Paul Vacca
Streaming: la musique en ligne doit être intégrée à part entière aux questions environnementales
La musique en ligne doit être intégrée à part entière aux questions environnementales. Tout ce qui semble n’être qu’un désir inoffensif, l’ivresse de l’hyperchoix, laisse des cicatrices à la Terre.
Ecouter de la musique sur les plateformes de streaming relève d’une forme de casuistique toute contemporaine. Une façon de combiner les joies de l’illimité issues du piratage avec la bonne conscience d’une rémunération grâce à l’obole consentie mensuellement aux musiciens via notre abonnement. Comme de se vautrer dans la surconsommation tout en se drapant dans sa vertu écologique (exit les tas de vinyles, CD ou blisters en plastique), persuadés que notre écoute est magiquement dématérialisée transmise par les ondes immatérielles.
Concernant ce dernier point, Kyle Devine, professeur au département de musicologie de l’université d’Oslo et auteur de Decomposed: The Political Ecology of Music, démontre évidemment qu’il s’agit d’une illusion confortable. Les vertus de l’écoute sans frottement en ligne comportent des vices cachés. Comme tout ce que nous faisons sur internet qui semble en apesanteur, le streaming requiert un apport constant d’énergie. Au point que, selon Devine, le coût environnemental de la musique est aujourd’hui plus élevé qu’il ne l’a jamais été.
Certes, l’auteur montre que cette industrie de la musique enregistrée a toujours eu des accointances affirmées avec les produits polluants. A son origine, Thomas Edison fut même pionnier dans la fabrication de matières chimiques avec le celluloïd pour ses cylindres phonographiques. Au mitan du siècle dernier, c’est le chlorure de polyvinyle tiré de l’hydrocarbure éthylène qui s’invite dans la fabrication du disque vinyle, prenant part à l’épopée de l’énergie carbonée.
Quant au CD apparu dans les années 1980, conspué dès ses débuts par les audiophiles comme une dégradation de l’expérience audio – vendant l’âme de l’analogique pour la froideur du numérique -, il constitue pourtant le support le moins nocif de l’histoire, le polycarbonate étant moins polluant que le chlorure de vinyle et l’emballage (à l’origine en polystyrène, annulant de fait cet avantage) étant de plus en plus fait de matériaux recyclables. Il faudra un jour procéder à la réhabilitation du CD, ce mal-aimé.

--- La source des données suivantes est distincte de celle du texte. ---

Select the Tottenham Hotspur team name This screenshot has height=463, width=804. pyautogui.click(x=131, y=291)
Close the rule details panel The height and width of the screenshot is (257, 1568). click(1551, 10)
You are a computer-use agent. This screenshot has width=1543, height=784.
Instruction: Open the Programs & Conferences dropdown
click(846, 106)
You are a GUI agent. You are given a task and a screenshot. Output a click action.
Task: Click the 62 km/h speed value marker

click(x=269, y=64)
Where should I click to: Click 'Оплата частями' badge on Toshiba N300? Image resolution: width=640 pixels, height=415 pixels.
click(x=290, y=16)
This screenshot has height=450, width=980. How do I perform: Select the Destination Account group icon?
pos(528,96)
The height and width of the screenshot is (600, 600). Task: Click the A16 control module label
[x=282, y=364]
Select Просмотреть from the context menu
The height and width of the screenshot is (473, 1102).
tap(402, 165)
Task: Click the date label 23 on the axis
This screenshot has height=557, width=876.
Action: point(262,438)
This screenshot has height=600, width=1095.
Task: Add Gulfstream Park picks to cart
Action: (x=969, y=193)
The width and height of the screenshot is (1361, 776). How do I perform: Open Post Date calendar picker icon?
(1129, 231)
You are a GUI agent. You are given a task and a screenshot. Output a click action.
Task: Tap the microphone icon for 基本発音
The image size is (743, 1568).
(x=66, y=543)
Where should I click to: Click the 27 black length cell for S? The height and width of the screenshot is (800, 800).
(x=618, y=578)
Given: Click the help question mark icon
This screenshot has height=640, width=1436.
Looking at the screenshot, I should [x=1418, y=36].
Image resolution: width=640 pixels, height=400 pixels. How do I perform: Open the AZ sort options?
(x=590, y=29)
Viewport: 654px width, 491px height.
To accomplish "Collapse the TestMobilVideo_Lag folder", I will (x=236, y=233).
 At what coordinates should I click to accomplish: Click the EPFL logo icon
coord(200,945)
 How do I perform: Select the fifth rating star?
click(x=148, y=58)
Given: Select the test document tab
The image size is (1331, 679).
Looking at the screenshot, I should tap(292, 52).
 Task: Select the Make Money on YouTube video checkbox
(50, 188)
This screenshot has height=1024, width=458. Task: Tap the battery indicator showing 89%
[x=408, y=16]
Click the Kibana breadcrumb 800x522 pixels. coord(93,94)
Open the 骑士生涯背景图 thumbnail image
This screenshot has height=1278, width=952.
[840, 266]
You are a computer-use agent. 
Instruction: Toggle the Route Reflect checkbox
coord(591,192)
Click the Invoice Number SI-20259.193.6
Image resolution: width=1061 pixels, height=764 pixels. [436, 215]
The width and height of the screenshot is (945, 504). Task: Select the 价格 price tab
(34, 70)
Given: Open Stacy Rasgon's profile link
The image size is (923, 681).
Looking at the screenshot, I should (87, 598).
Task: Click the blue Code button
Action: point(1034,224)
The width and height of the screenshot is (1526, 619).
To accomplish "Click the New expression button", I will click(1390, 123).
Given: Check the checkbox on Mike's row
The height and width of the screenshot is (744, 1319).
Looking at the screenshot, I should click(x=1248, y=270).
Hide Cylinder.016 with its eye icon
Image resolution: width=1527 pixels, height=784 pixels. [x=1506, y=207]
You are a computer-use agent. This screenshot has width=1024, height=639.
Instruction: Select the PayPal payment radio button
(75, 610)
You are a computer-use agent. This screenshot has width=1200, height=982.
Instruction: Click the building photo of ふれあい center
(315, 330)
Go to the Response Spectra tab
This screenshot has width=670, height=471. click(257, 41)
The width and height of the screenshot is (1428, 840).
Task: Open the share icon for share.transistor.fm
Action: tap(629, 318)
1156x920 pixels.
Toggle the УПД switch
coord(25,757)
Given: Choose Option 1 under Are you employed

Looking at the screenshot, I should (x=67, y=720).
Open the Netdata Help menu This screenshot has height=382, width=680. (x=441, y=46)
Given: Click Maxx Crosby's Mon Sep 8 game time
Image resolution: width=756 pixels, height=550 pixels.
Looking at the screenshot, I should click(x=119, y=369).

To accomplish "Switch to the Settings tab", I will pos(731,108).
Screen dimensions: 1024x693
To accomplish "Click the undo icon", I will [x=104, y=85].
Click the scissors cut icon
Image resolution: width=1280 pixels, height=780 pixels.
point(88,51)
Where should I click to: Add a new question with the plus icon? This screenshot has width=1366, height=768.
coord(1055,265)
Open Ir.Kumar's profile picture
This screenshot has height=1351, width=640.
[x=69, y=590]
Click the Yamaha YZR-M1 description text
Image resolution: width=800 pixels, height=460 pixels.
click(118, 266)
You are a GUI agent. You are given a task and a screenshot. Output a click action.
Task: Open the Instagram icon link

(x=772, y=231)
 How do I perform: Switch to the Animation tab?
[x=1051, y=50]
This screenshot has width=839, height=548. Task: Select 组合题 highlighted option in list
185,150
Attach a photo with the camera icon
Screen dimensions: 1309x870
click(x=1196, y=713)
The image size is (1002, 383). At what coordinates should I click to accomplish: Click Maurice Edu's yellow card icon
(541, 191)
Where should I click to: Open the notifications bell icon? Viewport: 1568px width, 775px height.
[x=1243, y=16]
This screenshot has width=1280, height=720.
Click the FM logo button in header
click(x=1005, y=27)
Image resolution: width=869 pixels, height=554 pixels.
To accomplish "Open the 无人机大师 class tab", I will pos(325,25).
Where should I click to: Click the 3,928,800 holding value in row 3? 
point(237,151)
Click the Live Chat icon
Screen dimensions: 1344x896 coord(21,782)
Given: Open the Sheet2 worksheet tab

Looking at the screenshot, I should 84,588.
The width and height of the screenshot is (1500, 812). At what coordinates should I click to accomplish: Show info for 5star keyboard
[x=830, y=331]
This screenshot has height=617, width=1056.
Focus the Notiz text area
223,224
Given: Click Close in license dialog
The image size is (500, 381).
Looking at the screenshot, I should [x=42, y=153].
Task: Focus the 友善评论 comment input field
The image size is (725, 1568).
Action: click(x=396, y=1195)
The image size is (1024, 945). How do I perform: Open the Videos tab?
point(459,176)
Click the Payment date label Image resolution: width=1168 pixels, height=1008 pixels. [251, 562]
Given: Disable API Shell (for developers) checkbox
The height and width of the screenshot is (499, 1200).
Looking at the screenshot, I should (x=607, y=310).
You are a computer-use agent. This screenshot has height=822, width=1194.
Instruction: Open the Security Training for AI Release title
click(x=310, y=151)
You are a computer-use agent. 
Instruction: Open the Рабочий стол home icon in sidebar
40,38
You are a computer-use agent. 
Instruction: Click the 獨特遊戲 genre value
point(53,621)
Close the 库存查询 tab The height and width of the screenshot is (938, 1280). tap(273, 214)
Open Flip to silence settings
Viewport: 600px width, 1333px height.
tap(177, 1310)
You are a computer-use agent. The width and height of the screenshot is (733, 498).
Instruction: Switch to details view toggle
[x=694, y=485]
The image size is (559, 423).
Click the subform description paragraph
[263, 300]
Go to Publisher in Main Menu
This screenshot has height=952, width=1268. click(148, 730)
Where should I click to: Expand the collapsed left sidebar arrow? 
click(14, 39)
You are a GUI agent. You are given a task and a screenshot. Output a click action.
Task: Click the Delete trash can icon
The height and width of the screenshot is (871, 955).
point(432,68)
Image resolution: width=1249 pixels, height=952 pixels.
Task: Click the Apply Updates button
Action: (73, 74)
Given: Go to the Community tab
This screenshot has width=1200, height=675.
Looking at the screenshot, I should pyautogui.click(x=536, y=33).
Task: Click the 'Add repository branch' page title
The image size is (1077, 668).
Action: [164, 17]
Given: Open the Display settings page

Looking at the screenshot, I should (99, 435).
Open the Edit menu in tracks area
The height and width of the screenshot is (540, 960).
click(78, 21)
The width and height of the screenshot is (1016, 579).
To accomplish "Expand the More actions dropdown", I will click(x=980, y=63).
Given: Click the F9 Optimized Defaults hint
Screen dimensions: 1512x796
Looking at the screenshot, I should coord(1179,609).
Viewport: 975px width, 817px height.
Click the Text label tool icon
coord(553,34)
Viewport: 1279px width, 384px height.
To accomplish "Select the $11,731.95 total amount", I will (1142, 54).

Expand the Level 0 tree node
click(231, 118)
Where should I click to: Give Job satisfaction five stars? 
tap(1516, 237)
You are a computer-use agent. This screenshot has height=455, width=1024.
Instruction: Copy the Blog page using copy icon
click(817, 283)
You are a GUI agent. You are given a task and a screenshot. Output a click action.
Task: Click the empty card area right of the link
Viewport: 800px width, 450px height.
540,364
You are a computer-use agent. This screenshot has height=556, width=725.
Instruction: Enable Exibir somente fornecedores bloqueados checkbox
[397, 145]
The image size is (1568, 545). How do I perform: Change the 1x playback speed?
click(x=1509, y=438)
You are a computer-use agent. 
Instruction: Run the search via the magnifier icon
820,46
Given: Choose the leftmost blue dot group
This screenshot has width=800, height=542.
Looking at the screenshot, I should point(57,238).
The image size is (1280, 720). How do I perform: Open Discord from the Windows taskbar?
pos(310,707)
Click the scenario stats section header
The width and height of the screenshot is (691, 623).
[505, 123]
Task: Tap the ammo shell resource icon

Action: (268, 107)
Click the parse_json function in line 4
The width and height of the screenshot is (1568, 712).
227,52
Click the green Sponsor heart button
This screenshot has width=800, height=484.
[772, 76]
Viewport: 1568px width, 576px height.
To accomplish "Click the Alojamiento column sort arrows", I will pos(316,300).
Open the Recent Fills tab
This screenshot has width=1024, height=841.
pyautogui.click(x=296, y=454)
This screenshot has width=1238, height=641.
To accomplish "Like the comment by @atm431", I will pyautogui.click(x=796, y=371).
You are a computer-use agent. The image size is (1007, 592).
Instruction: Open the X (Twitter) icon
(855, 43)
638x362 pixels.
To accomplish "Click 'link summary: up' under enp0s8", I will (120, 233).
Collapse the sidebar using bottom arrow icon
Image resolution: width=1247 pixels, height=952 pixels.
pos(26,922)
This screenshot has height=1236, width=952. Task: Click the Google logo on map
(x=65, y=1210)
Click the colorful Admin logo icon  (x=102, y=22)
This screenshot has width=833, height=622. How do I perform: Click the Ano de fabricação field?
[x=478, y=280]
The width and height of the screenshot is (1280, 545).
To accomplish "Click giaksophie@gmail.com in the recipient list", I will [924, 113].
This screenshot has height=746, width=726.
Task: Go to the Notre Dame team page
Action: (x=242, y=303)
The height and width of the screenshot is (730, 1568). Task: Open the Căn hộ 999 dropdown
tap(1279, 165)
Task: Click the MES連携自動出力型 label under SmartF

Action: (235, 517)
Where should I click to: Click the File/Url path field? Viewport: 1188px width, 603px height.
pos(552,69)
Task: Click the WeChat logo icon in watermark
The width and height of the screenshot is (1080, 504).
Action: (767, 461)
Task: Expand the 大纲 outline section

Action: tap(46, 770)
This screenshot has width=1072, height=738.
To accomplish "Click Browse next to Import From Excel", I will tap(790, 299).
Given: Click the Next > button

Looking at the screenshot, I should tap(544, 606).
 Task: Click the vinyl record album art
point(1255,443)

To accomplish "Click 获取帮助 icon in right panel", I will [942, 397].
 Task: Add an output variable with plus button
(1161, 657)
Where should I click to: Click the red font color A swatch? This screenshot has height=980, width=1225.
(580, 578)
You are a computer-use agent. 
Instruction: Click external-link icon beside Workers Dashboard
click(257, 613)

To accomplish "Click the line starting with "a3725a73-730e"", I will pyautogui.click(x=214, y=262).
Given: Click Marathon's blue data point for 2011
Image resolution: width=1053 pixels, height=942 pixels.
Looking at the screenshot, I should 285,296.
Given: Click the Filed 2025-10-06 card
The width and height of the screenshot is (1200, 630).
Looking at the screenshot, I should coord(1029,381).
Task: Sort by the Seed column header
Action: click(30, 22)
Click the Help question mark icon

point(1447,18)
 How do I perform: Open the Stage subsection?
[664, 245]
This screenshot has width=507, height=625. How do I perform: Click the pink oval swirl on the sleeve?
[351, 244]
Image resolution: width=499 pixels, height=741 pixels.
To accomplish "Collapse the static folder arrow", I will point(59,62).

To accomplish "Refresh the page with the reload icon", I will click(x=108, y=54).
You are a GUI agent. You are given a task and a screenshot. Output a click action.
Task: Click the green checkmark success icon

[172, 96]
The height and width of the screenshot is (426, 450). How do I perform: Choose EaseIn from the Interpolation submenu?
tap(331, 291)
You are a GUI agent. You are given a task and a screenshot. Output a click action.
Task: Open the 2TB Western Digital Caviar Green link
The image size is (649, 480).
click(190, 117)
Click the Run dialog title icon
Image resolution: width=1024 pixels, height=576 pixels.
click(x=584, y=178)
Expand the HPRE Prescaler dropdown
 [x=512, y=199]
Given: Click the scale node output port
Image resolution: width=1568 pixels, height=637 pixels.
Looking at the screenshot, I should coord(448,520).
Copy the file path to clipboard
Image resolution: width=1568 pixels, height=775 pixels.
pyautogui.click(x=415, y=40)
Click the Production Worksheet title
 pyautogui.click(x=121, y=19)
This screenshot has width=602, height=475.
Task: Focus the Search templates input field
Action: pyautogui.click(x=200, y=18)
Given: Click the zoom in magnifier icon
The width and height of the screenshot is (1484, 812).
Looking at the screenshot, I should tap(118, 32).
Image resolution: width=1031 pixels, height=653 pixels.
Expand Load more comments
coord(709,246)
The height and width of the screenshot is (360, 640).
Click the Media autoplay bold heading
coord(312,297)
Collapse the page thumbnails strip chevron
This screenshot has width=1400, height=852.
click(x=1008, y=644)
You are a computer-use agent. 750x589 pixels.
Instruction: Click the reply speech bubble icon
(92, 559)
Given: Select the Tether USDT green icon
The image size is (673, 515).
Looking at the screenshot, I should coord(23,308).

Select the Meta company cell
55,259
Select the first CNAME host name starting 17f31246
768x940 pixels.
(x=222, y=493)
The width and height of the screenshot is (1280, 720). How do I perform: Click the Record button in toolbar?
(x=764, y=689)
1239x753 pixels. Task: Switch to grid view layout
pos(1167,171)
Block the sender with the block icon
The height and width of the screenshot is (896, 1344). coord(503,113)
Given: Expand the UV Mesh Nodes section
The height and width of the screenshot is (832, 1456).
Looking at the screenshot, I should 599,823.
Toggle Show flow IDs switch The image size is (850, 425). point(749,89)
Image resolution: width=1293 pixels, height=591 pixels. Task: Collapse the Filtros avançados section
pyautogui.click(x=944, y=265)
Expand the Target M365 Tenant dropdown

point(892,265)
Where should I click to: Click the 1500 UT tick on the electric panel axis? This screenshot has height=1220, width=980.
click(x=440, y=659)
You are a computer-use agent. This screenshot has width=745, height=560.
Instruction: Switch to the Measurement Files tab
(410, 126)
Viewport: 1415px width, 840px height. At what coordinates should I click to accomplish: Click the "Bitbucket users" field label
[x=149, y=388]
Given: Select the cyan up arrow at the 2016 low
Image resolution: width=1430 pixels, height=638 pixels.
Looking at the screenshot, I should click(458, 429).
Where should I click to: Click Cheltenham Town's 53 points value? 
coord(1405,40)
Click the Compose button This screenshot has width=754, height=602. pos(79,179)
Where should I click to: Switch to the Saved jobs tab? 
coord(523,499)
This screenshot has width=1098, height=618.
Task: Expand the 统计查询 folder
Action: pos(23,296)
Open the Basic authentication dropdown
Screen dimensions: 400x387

Enfin, aujourd’hui est advenue l’ère de la musique “dématérialisée” dans les “nuages”. Une bien jolie fantasmagorie vendue par les big techs car les soi-disant nuages sont en réalité des entrelacs de kilomètres de câbles, des amas de serveurs et de gigantesques routeurs terriblement énergivores. Le streaming musical a besoin d’une quantité gargantuesque d’énergie pour alimenter ses serveurs. Selon ses propres calculs issus de plusieurs sources, Kyle Devine montre qu’en 2016 déjà, le streaming avait généré 194 millions de kilos d’émission de gaz à effet de serre. Soit 40 millions de plus que pour l’année 2000, tous formats musicaux confondus. Est-il besoin de préciser que depuis 2016, le chiffre n’a pu qu’augmenter substantiellement?
Kyle Devine ne cherche pas à culpabiliser mais à faire prendre conscience que la musique en ligne n’est pas un univers éthéré. Il estime que celle-ci doit être intégrée à part entière aux questions environnementales. Ne faut-il pas remettre en question nos attentes en matière d’accès et de stockage infinis? Tout ce qui semble n’être qu’un désir inoffensif, l’ivresse de l’hyperchoix, laisse des cicatrices à la Terre. Il appelle à un changement de conscience du même ordre que celui qui s’opère vis-à-vis de la nourriture. Lorsque nous écoutons de la musique, nous pouvons nous demander: dans quelles conditions celle-ci a-t-elle été produite? son mode de distribution est-il équitable? qui est payé et combien? et de quelle quantité de musique avons-nous vraiment besoin? Logique. Ne sommes-nous pas, avec le streaming, face à ce que nous appelions il y a peu un “buffet à volonté”?